■ **Problem**
Copy the rows below word for word, starting with the line containing "This screenshot has height=819, width=1456. In" and ending with the line containing "The height and width of the screenshot is (819, 1456). Describe", both included.

■ **Raw records**
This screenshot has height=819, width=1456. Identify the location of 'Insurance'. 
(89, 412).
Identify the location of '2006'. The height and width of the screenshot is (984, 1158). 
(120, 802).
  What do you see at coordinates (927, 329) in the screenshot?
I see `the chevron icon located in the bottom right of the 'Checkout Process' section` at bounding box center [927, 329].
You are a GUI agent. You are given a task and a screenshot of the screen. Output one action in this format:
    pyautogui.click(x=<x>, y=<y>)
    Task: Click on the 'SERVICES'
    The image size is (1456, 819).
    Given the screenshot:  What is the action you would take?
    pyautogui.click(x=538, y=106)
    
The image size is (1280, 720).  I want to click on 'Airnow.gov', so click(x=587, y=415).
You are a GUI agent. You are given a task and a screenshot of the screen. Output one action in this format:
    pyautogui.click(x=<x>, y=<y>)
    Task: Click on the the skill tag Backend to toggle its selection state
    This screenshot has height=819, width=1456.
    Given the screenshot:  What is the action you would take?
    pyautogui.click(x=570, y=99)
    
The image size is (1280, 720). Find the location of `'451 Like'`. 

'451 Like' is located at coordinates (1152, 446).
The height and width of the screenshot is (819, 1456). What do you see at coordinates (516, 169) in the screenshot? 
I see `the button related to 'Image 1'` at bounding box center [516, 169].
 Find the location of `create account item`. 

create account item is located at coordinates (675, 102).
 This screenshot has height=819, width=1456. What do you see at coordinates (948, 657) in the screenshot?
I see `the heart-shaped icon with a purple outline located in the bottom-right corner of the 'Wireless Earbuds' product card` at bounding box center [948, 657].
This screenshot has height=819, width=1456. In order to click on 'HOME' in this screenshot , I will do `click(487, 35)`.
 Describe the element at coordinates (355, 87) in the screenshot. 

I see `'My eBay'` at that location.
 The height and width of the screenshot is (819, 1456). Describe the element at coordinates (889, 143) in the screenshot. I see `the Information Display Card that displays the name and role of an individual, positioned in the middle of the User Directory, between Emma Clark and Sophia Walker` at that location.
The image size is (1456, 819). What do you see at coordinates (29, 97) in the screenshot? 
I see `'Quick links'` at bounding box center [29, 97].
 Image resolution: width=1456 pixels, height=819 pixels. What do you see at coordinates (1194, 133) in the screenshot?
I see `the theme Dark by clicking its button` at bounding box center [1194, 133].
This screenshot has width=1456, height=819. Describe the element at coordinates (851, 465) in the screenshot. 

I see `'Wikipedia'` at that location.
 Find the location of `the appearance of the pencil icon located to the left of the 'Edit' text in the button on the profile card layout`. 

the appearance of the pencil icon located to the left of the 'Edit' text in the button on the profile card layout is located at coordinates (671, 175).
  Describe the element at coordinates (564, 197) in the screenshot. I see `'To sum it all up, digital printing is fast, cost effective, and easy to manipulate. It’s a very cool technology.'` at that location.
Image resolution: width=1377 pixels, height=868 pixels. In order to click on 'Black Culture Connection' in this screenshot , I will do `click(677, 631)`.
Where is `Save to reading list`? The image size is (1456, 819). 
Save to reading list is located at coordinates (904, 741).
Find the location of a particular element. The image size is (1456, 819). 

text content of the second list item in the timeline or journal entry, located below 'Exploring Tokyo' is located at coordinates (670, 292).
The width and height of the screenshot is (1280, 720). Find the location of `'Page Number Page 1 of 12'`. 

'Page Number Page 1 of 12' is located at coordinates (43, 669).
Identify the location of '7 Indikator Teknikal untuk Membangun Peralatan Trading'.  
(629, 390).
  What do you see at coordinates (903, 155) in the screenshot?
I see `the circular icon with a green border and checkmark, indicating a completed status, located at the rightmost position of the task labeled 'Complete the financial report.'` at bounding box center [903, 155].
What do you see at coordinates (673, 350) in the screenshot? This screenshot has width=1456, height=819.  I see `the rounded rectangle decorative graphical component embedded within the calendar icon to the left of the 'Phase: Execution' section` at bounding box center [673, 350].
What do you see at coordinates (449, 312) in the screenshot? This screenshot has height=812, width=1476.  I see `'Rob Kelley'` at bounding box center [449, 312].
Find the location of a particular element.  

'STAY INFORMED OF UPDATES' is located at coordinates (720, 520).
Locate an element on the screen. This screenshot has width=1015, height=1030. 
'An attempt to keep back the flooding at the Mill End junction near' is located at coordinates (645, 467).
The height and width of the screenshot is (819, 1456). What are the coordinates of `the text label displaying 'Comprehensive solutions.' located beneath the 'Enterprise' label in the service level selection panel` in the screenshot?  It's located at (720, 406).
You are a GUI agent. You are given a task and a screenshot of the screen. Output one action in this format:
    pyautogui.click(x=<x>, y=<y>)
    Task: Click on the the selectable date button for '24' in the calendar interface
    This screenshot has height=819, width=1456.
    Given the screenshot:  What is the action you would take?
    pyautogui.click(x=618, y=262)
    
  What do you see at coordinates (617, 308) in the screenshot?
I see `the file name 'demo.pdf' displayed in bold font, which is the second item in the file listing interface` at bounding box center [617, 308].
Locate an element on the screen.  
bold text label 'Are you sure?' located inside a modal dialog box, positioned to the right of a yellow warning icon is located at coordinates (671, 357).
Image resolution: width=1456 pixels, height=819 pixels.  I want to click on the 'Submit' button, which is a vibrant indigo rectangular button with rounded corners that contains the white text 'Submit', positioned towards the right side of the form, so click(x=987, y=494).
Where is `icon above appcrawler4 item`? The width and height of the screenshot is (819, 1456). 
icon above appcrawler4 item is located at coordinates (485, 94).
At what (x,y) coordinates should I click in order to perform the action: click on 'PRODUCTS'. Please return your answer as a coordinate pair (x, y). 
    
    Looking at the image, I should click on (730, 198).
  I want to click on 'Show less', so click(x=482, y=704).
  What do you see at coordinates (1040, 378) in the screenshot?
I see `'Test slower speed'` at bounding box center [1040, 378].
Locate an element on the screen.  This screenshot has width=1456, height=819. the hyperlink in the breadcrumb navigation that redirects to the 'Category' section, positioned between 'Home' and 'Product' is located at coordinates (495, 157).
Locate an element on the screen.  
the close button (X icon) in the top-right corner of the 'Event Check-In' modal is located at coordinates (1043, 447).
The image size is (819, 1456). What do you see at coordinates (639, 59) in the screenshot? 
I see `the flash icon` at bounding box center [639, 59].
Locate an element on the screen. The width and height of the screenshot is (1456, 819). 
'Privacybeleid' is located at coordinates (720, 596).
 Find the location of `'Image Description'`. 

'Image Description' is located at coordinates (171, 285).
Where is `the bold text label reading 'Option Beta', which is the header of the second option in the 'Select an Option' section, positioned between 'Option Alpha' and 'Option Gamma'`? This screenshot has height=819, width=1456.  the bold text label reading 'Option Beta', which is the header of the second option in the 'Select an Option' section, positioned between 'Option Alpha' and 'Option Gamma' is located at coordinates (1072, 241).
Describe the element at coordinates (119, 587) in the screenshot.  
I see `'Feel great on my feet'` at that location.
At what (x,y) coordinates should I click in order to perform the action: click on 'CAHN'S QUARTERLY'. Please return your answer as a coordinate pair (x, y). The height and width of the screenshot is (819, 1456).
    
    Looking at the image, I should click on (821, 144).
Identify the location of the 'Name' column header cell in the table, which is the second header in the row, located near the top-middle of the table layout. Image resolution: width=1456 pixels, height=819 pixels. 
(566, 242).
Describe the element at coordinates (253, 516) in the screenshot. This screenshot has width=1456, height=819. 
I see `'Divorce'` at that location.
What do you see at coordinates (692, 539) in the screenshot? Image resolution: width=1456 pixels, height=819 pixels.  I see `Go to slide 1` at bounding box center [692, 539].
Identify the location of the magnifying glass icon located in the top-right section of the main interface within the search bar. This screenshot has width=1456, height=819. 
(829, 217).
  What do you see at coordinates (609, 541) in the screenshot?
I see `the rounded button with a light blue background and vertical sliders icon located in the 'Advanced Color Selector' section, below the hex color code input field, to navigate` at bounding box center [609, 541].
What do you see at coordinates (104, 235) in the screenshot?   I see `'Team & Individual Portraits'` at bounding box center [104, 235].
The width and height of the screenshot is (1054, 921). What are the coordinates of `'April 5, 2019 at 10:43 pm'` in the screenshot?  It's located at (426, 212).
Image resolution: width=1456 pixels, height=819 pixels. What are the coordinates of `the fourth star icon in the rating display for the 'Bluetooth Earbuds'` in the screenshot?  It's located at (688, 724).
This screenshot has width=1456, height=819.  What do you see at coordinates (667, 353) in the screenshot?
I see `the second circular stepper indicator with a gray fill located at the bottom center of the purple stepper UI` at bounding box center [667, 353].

■ **Answer to the task**
This screenshot has height=819, width=1456. In order to click on 'HOME' in this screenshot , I will do `click(487, 35)`.
 Describe the element at coordinates (355, 87) in the screenshot. 

I see `'My eBay'` at that location.
 The height and width of the screenshot is (819, 1456). Describe the element at coordinates (889, 143) in the screenshot. I see `the Information Display Card that displays the name and role of an individual, positioned in the middle of the User Directory, between Emma Clark and Sophia Walker` at that location.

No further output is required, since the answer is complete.